Overlooked opportunities
Our obsession with the balance sheet has proven positive in 2006 not least through the targeting of firms where hidden value is overlooked. Nowhere has this been more identifiable than companies boasting significant property assets and crucially, the potential to realise value through the sale of land and buildings to alternative users.

Appreciating assets
Increased hunger for property investment and its inherent characteristics means that companies with ‘real’ assets have, in many cases, seen significant appreciation in their value. The opportunity for us as investors lies in the fact that values are often understated on balance sheets – typically property assets are valued irregularly and their stated value often belies their real worth. Identifying such anomalies takes time and effort, but numerous examples of companies disposing of assets at a significant premium to ‘book value’, not to mention the high incidence of M&A driven fundamentally acquiring firms looking for ‘real’ assets signals that there are gains to be had for the canny investor.

Forecourt for sale
Two areas geared into this theme have been the auto distributors and pub operators, and by selectively building exposure to both we’ve been able to benefit from structural changes in the way each industry is structured and firms within them operate.

Many firms in the pubs industry for example have been looking to realise the worth of their property assets, either selling properties for conversion to alternative uses, often residential, or foregoing freehold rights in order to generate cash to reinvest elsewhere in the business. Indeed, in an industry rife with consolidation those with attractive assets often find themselves subject of approaches – Greene King’s acquisition of Hardys & Hanson, was partly triggered by the tempting nature of the latter’s property assets.

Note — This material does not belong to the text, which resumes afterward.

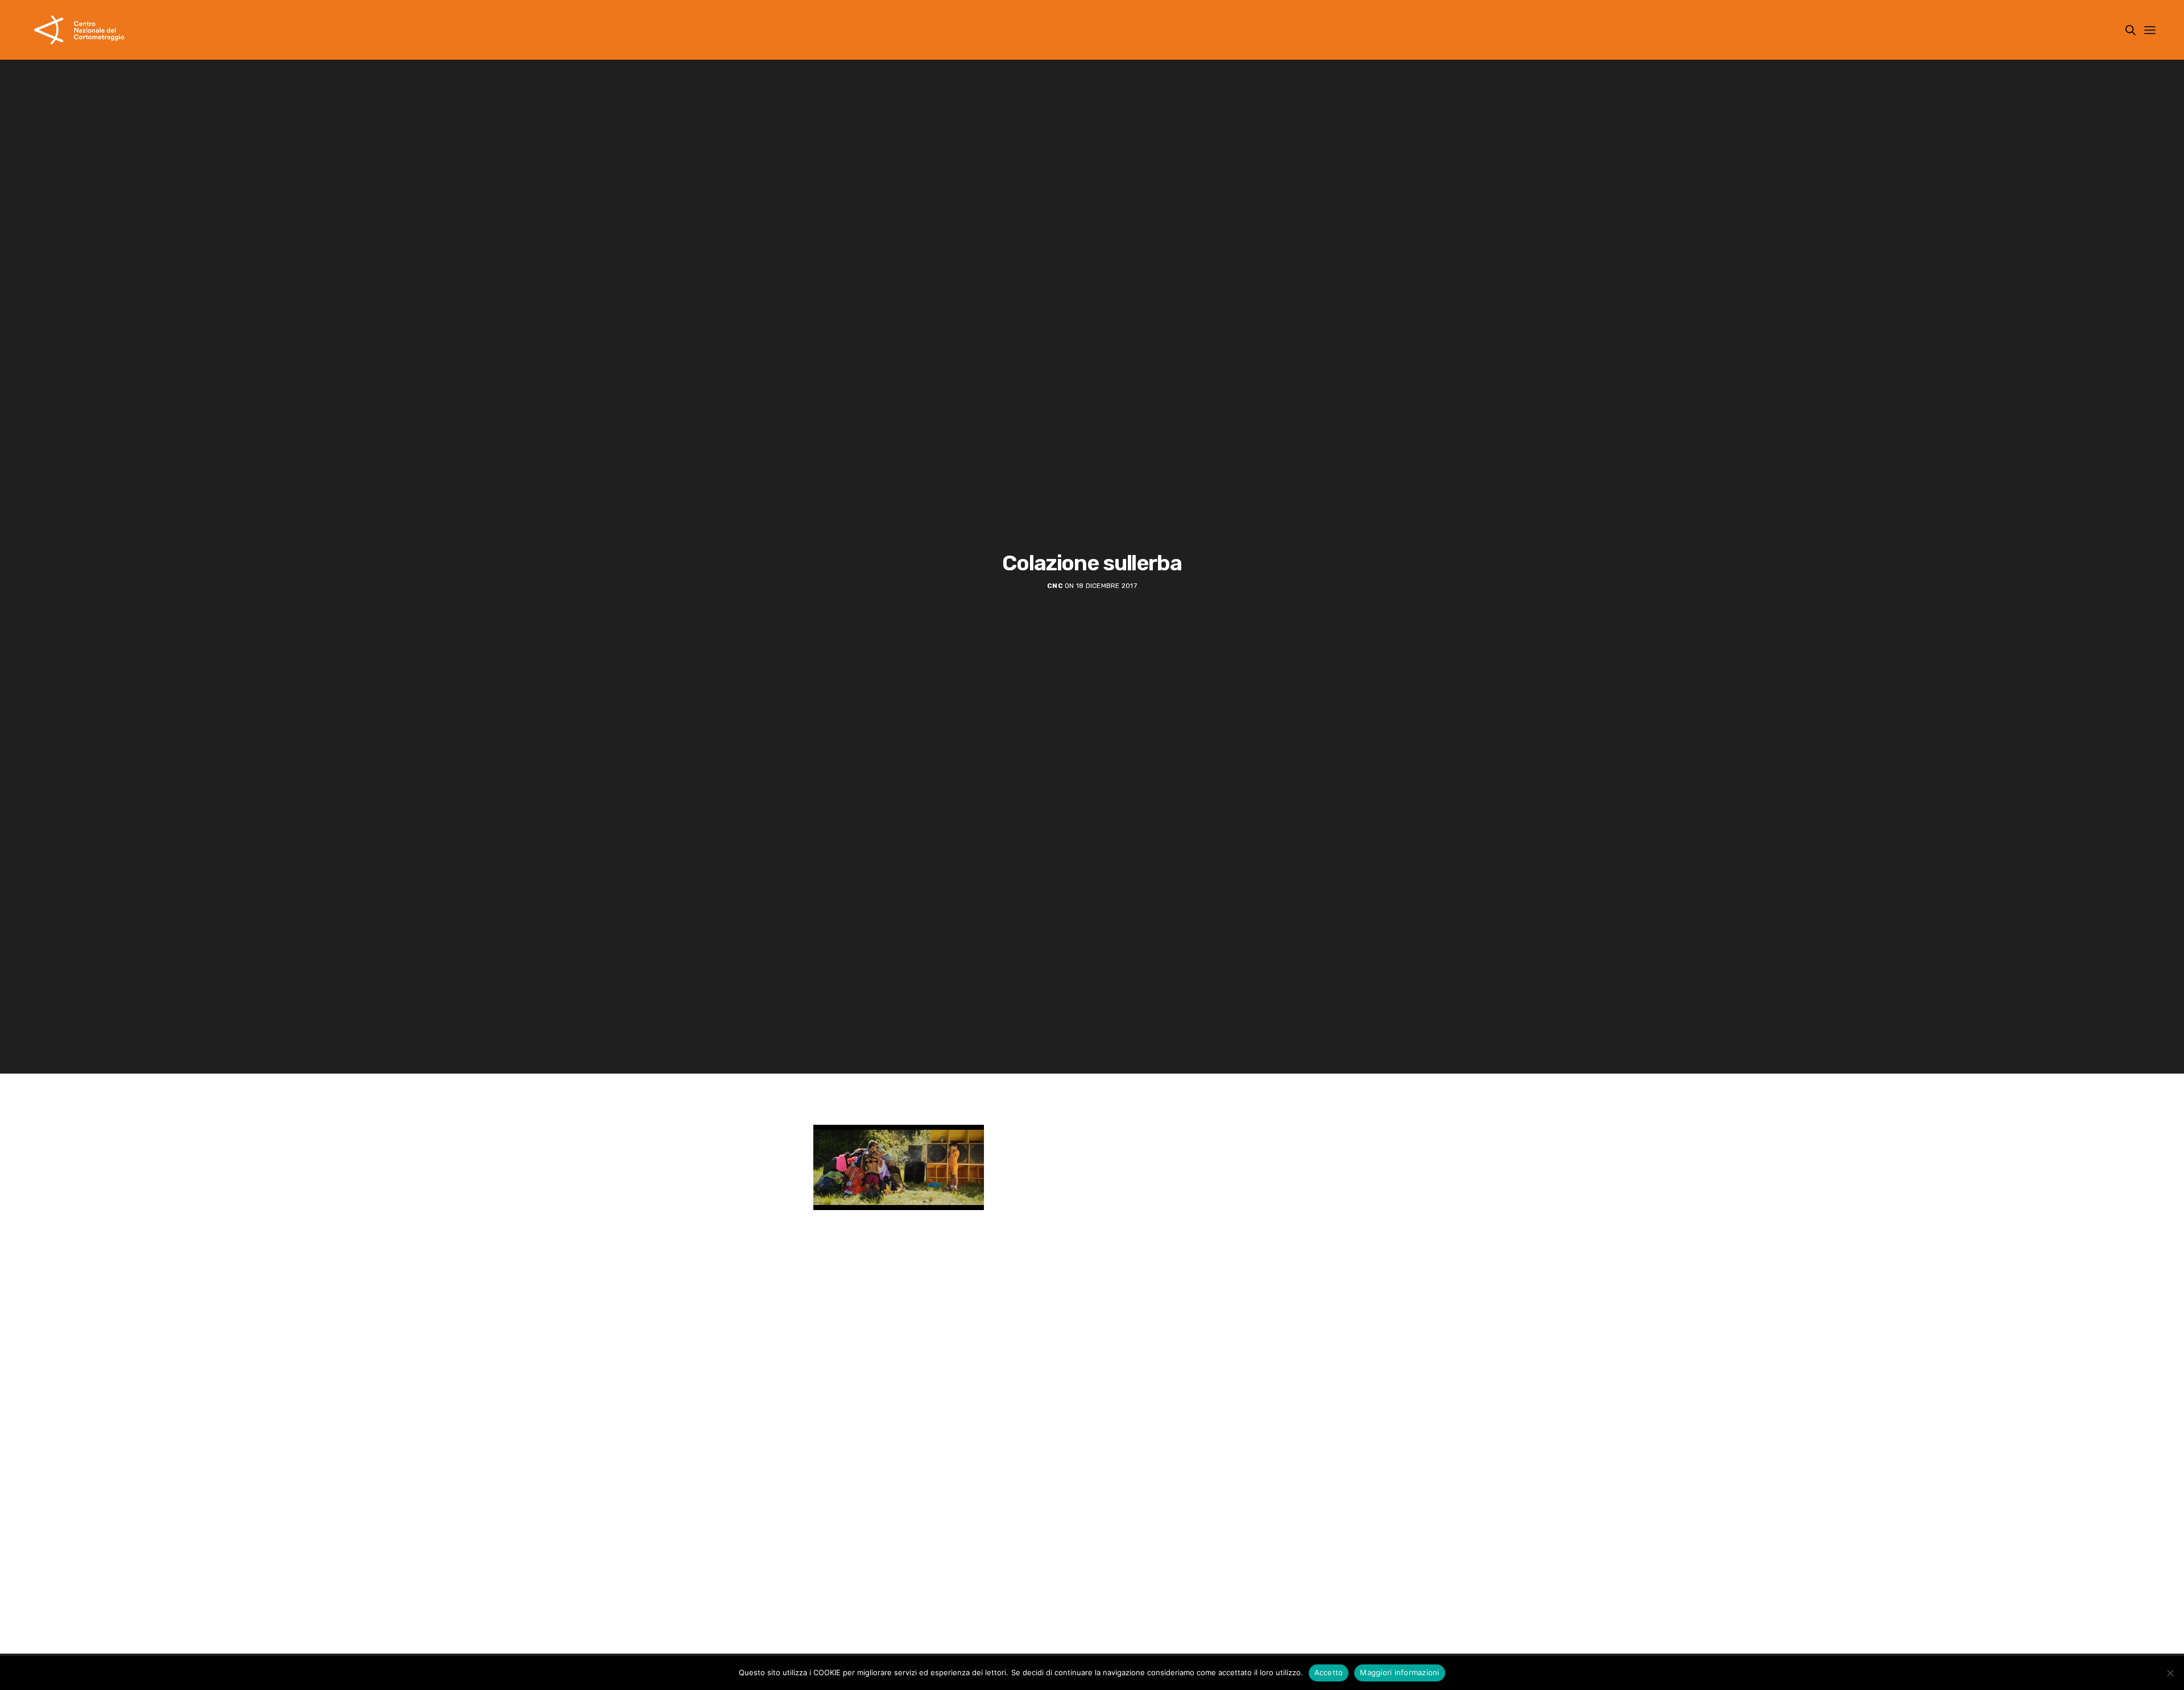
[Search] (2130, 30)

The auto distributors are another area typically characterised by ‘real’ attractive assets, and one where fundamental changes mean firms are increasingly keen to unlock their latent value. Recent European Union regulations have improved the position of car distributors relative to the manufacturers, meaning that there is less emphasis on them owning their own property assets. In turn many firms have looked to expand through acquisition and a strategy of identifying those ripe for consolidation has proven to be a profitable strategy in recent months. We held Pendragon who bought Reg Vardy and hold European Motor Holdings (which recently became subject of a bid).

Real long-term potential
Whilst we don’t foresee these trends carrying on indefinitely we do expect an appreciation of ‘real’ assets to remain an important element of successful investing. One area of interest is the roll out of REIT legislation in the UK, particularly if firms with significant property assets are able to organise themselves into distinct operational and property companies – further increasing their strategic options. This will not be a fast process but it is clear from our recent meetings with management within the pub and car retailing industry that a number of companies are monitoring the situation very closely.